▸ **Required tasks**
a: Answer these questions using the Subversion property-name thread:
(i) Which access method does the writer say works fine with the relaxed restriction?
(ii) What regular expression does the writer say Subversion currently uses for names?
(iii) At least how many "official" Subversion clients does the writer say there are?
b: Pick up the Subversion property-name thread immediately after its final line and continue it.

On 1/23/2012 9:55 AM, Philip Martin wrote:
So lots of high range Unicode points are allowed.
Yes.
How will we validate that?
The same way the code (as given to me by others) currently validates the
names---it iterates the characters provided, and if one of them doesn't
meet the definition, it returns false. Basically what goes inside
if(...){} would be changed.
Do we have any suitable code in Subversion?
In my original email I provided the name of the method that is currently
providing the arbitrary restriction. If the if(...){} block would change
to relax its current restrictions. I don't see what is difficult about
it, although perhaps I'm being naive. However, noting that SVN+DAV works
just fine with this relaxed restriction, and that JavaHL works just fine
/reading/ values with relaxed restriction, my best guess is that all you
have to do is change a few lines in that method and things will all work
nicely.
Do we write an XML validator?
Nowhere was there ever a hint of XML validation. In fact, I wasn't even
proposing verification of XML well-formedness. There is no XML markup
involved. I'm simply proposing we use the same definition that XML does
of a name.
The definition of a name is conceptually a set of characters. Think of
it as a regular expression. Currently Subversion uses something like
/[a-zA-z:_][a-zA-z0-9\.:_]*/. I'm simply proposing we relax this using
XML's "regular expression" instead of the one we use now. There is no
XML involved. We are simply re-using a definition from their specification.
Currently there are at least two "official" Subversion clients. One is
using XML's definition of a property name. Another is ("for now" the
code says) using another definition. Whatever we do, I would propose
they both use the same definition. I would vote for XML's definition
Use some other existing validator? Do we have to extract UTF8
multibyte characters first?

[Text and item location entries]
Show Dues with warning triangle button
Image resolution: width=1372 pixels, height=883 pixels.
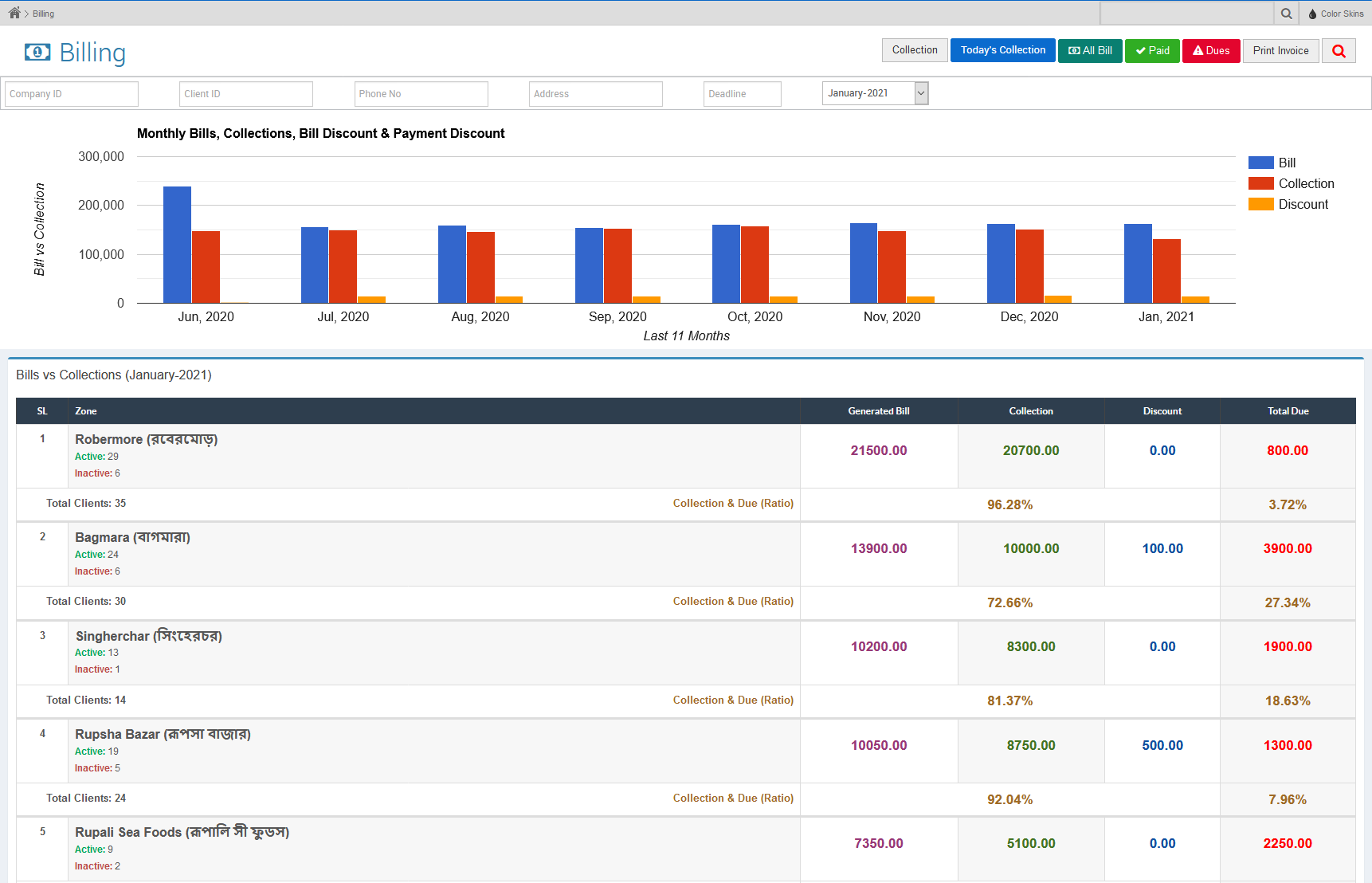[1211, 50]

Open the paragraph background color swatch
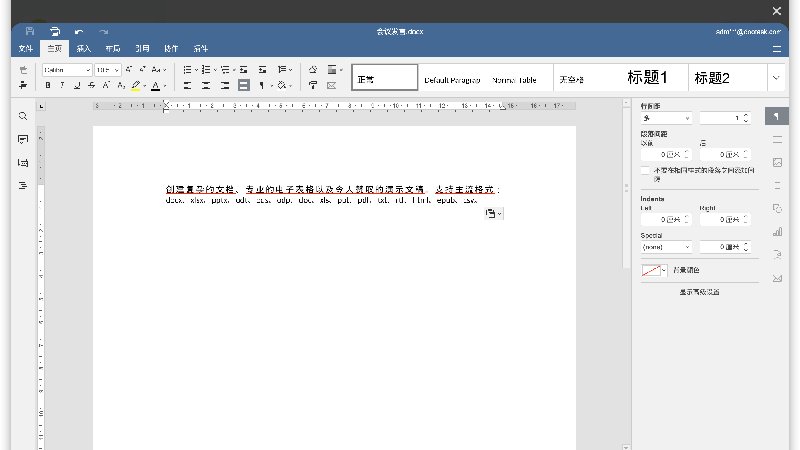pyautogui.click(x=654, y=270)
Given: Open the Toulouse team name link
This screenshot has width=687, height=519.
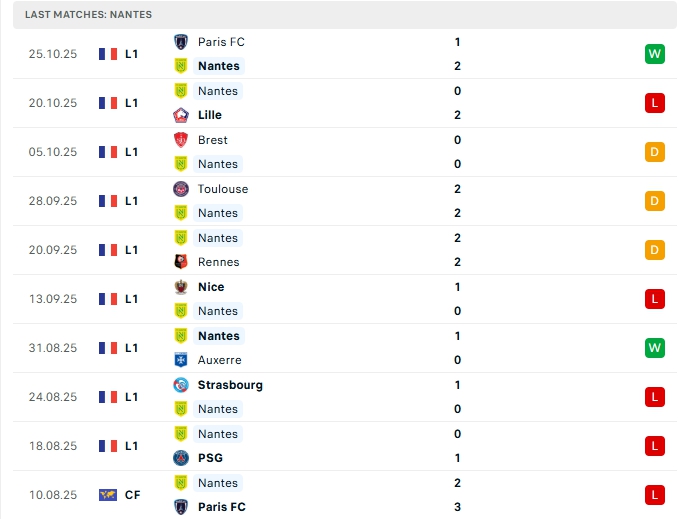Looking at the screenshot, I should pos(223,189).
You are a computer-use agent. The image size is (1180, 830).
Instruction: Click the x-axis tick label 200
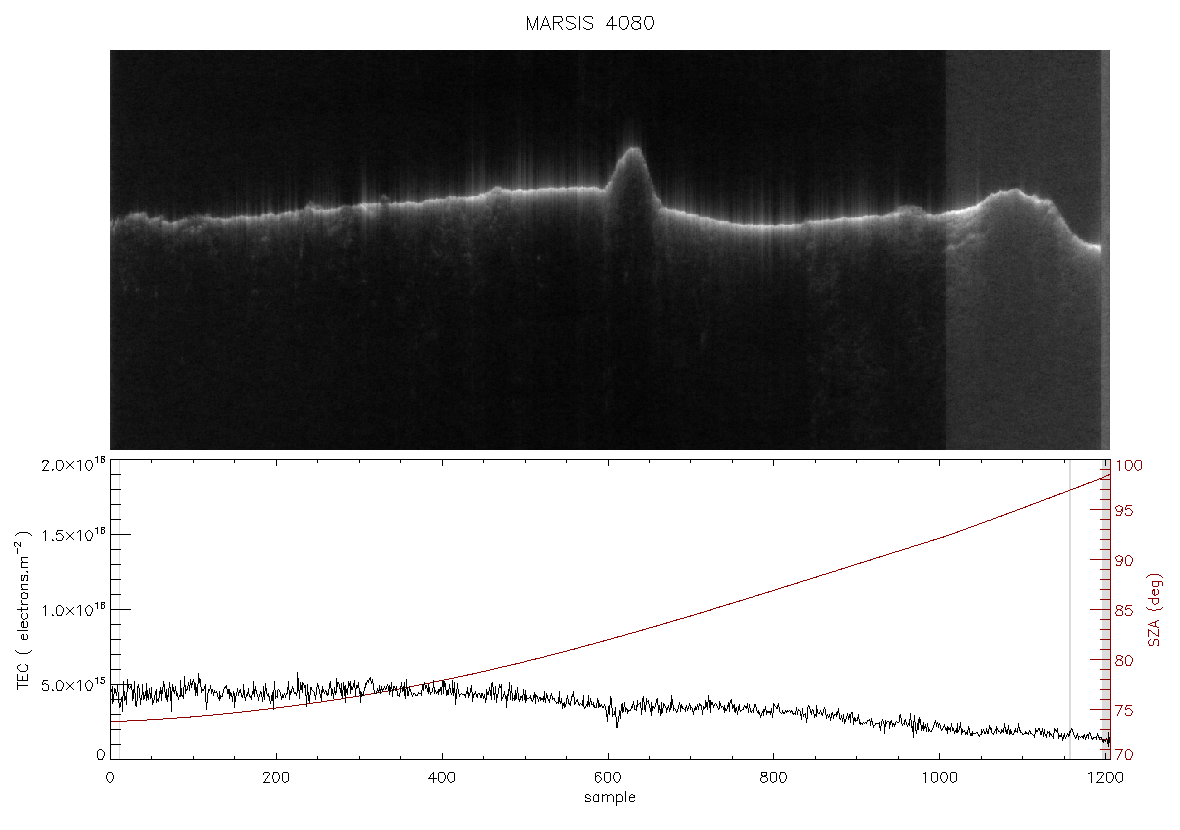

▸ **Answers given**
a:
(i) SVN+DAV
(ii) /[a-zA-z:_][a-zA-z0-9\.:_]*/
(iii) Two

b:
We would have to interpret the incoming bytes that as UTF-8 and parse
them accordingly before validating the characters, yes. In fact, this
should be happening anyway. Remember that clients such as Subclipse and
TortoiseSVN are already /reading/ these property name values as UTF-8,
so the code that validates them should be interpreting them as UTF-8 as
well.
I thought you were proposing to write the code?
I'm fine with that as well. Looks like I would have to add a few lines
to decote UTF-8 (surely such code already exists in the Subversion
codebase somewhere) and change a few if(...){} statements. I should be
able to handle that. I would imagine it will take more effort on my part
to get permission to change the code than actually writing the code itself.
Basically I'm proposing that we set
publicly what constitutes a valid Subversion name, and then make
whatever code changes are needed to conform. A test suite comes to
mind as a tool to assist in this, but that's another subject
altogether.
Subversion has a testsuite.
Either 1) the test suite does not cover property name validity, or 2)
the DAV+SVN client isn't run through the test suite, because the DAV+SVN
client doesn't comply to the property name validation present behind JavaHL.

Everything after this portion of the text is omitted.